Floats have a certain level of inaccuracy inherent in them, due to the way they represent numbers, ergo they correspond more to case 2 than case 1 (which one could suggest is the equivalent of using an arbitrary precision librray). No algorithm in the world can compensate for that. Imprecise data in, Imprecise data out
How about computing something like:
t = sign * power2 ( sqrt (abs(x - x0))/ sqrt (abs(x1 - x0)))
The idea is to use a mathematical equivalent formula in which low (x1-x0) has less effect.
(not sure if the one I wrote matches this criteria)
As MSalters said, the problem is already in the original data.
Interpolation / extrapolation requires the slope, which already has low accuracy in the given conditions (worst for very short line segments far away from the origin).

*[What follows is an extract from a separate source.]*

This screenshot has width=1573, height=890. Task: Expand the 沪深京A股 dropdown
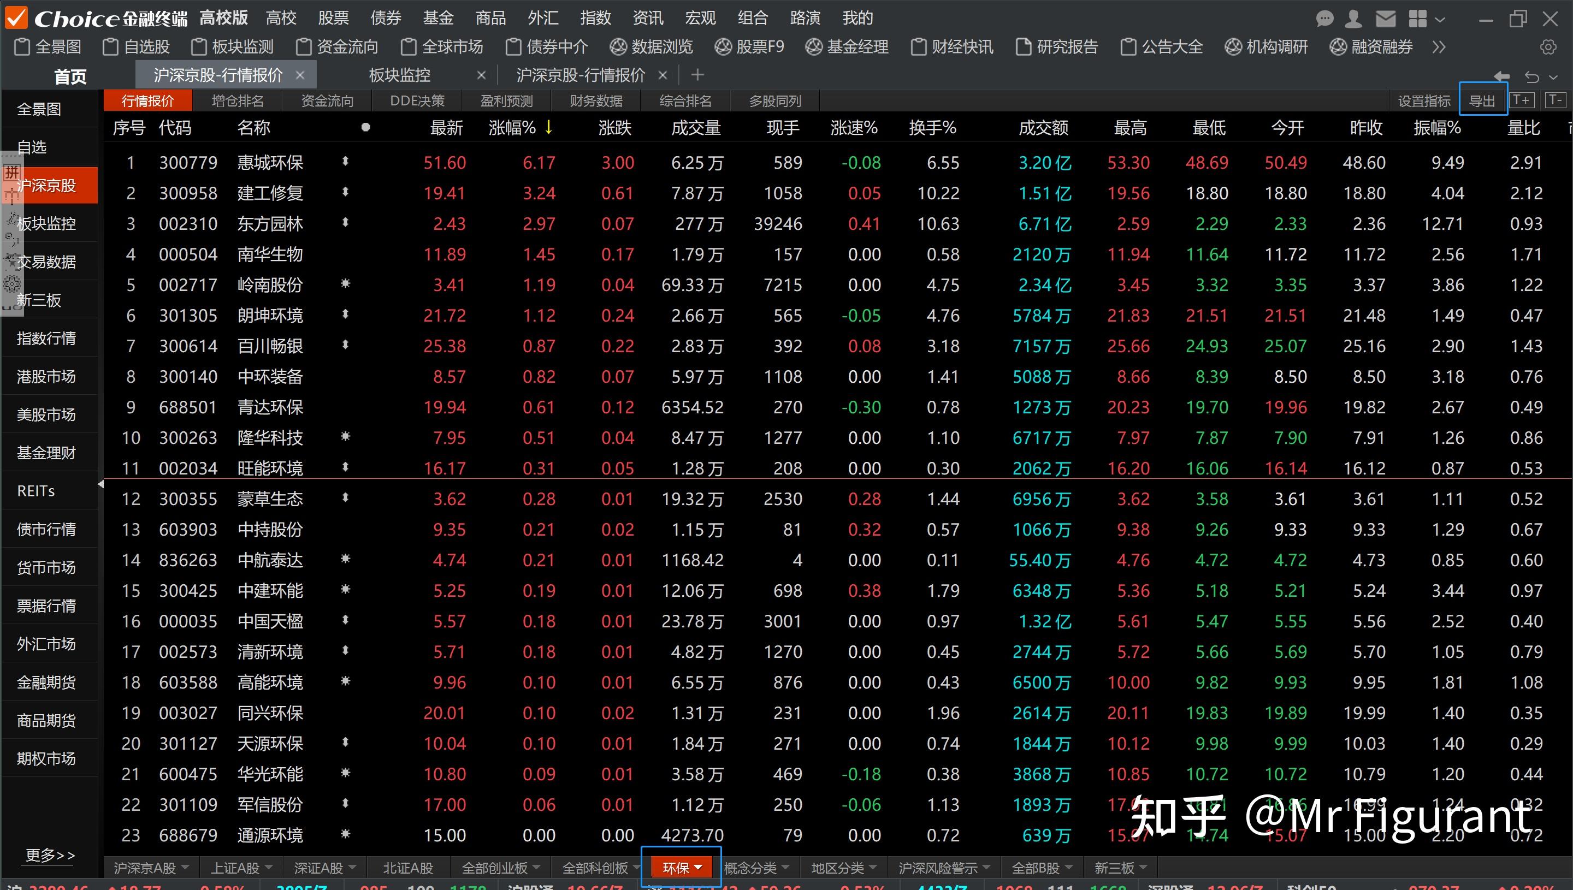click(185, 867)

Choice of algorithm canot regain this accuracy loss. My gut feeling is that the different evaluation order will not change things, as the error is introduced by the subtractions, not the devision.
Idea:
If you have more accurate data when the lines are generated, you can change the representation from ((x0, y0), (x1, y1)) to (x0,y0, angle, length). You could store angle or slope, slope has a pole, but angle requires trig functions... ugly.
Of course that won't work if you need the end point frequently, and you have so many lines that you can't store additional data, I have no idea. But maybe there is another representation that works well for your needs.
doubles have enough resolution in most situations, but that would double the working set too.